Working with data in AWS S3

NGS data can be imported from Amazon S3 locations, either directly or using on-the-fly import in workflows. Data can also be exported to Amazon S3 locations.

To do this, AWS credentials for one or more AWS accounts must be provided, as described below.

Working with data on S3 is of particular relevance when submitting jobs to run on a CLC Genomics Cloud Engine, where execution takes place on AWS, close to the data. When launching analyses on the CLC Genomics Workbench or a CLC Genomics Server, files selected for import from an AWS S3 location are first downloaded to a temporary folder and are subsequently imported.

Configuring AWS credentials

To configure AWS accounts for data import and export, go to:

        Connections | Manage AWS S3 Locations (Image cloud_access_16_n_p)

The same configuration dialog can be opened by clicking on the (Image cloud_access_16_n_p) icon at the bottom left of the Workbench frame.
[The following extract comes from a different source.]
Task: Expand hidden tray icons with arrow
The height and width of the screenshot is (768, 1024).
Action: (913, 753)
This dialog (figure 6.2) allows you to register the credentials for one or more AWS accounts. To add an AWS account, click on Add Amazon S3 location. After adding one or more AWS data locations, it is possible to Edit or Remove them.

Image data_dialog
Figure 6.2: The AWS S3 Locations configuration dialog

For adding or editing AWS account credentials, the information below is required (figure 6.3). The administrator of the AWS account should be able to provide this information if you do not already have it.

Name: A short name of your choice, identifying the AWS account. This name will be shown as the name of the data location when importing data to or exporting data from Amazon S3.
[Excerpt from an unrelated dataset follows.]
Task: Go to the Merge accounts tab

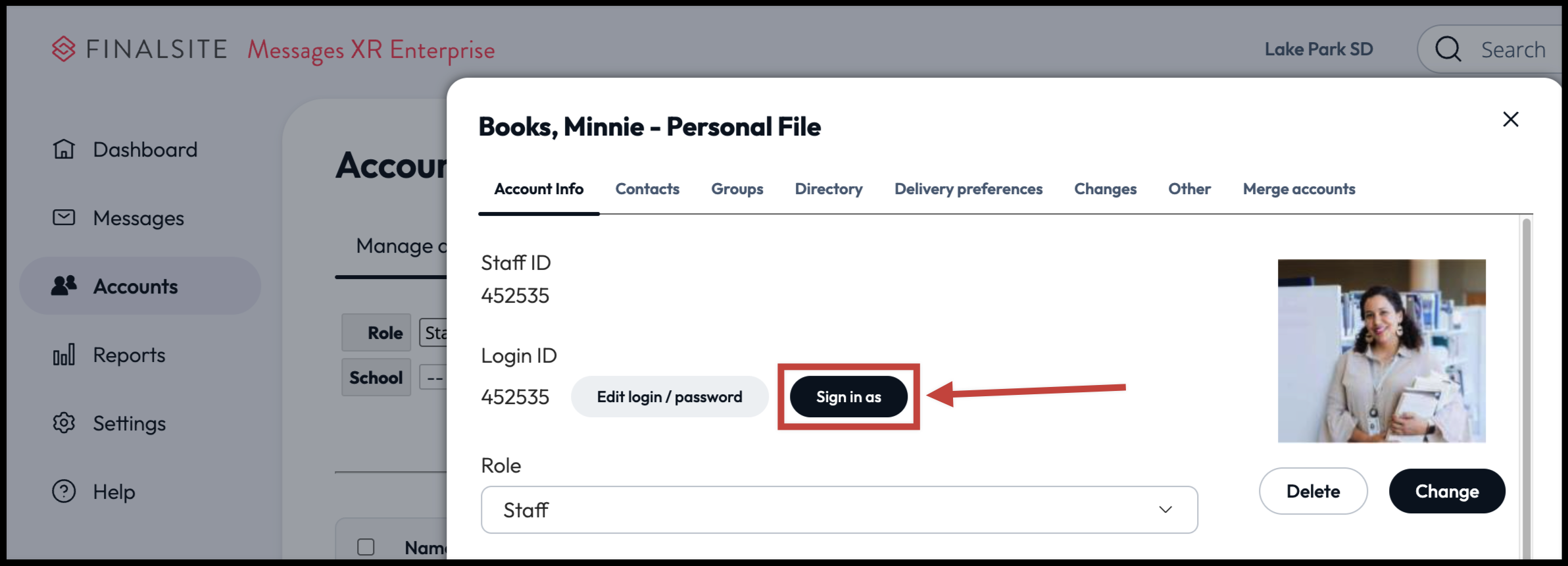Action: click(1299, 189)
Description: An optional description of the AWS account.

AWS access key ID: The access key ID for programmatic access, set up for the AWS IAM user.

AWS secret access key: The secret access key for programmatic access, set up for the AWS IAM user.

AWS partition: The partition under which the AWS user is registered.

The dialog continually validates the settings that have been entered. When the settings are valid, the Status box will contain the text "Valid" and a green icon will be shown. Click on OK to save the settings.

Image data_dialog_add
Figure 6.3: Adding an AWS account configuration dialog

When one or more AWS data locations have been added, they will be listed as data locations when importing and exporting data.

When the connection status icon at the bottom of the CLC Workbench looks like (Image cloud_access_16_n_p), a connection has been established to Amazon S3.

Importing data from AWS S3

Next generation sequencing (NGS) data can be imported from configured AWS S3 cloud locations using NGS Import tools or using on-the-fly import when running a workflow. The configured AWS S3 locations will be available in the workflow wizard or the import tool wizard (figure 6.4). CLC format files can also be imported on-the-fly as part of a workflow run.

Image ngs_import
Figure 6.4: Configured AWS S3 locations can be selected when using NGS importers.

Exporting data to AWS S3

To export data to an AWS S3 location, launch the exporter, and in the final configuration step, select the desired export location from the drop-down menu (figure 6.5). New folders in S3 can be created by right-clicking on a folder or bucket and selecting "New folder".

Image export_to_cloud
Figure 6.5: An AWS S3 location can be selected for exporting data to.